The CTE runs as its own complete query. When the outer WHERE executes, discounted already exists as a real column in priced. Same execution rules apply — but you have stacked two complete logical scopes on top of each other.

DISTINCT Is Not a Function#

A common misconception is that DISTINCT is a modifier on a single column, like SELECT DISTINCT(status). It is not. DISTINCT applies to the entire row — it deduplicates based on the combination of all selected columns after SELECT computes them.
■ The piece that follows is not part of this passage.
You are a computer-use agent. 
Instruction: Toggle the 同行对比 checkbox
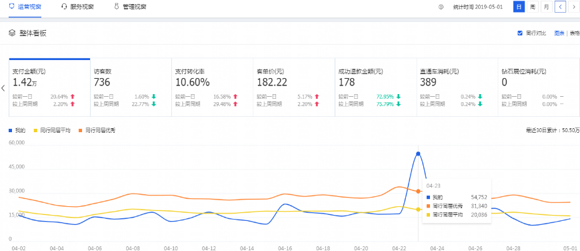click(x=520, y=33)
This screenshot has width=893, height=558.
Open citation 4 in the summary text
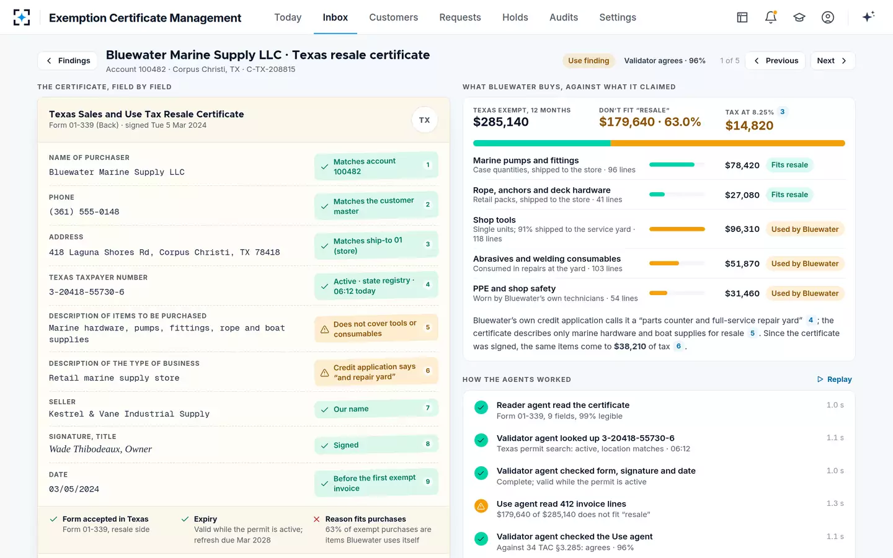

-- these are identical — the parens do nothing
SELECT DISTINCT status FROM orders;
SELECT DISTINCT(status) FROM orders;

-- DISTINCT applies to both columns together
SELECT DISTINCT customer_id, status FROM orders;
-- returns one row per unique (customer_id, status) pair, not per customer_id

This trips people up when they expect DISTINCT customer_id to deduplicate across all rows and then return other columns too. That is GROUP BY, not DISTINCT.

The Mental Model#

Think of a SQL query as a pipeline. Each clause hands its output to the next:

Table(s) 
  → JOIN produces the full combined dataset
  → WHERE drops rows that don't match
  → GROUP BY collapses remaining rows into groups
  → HAVING drops groups that don't match
  → SELECT computes the output columns from what's left
  → DISTINCT removes duplicate output rows
  → ORDER BY sorts the result
  → LIMIT returns the first N rows

At each step, you can only work with what the previous step gave you. WHERE gets raw rows. HAVING gets grouped aggregates. ORDER BY gets fully computed output. Once that sequence is clear, the rules stop feeling like arbitrary restrictions and start feeling obvious.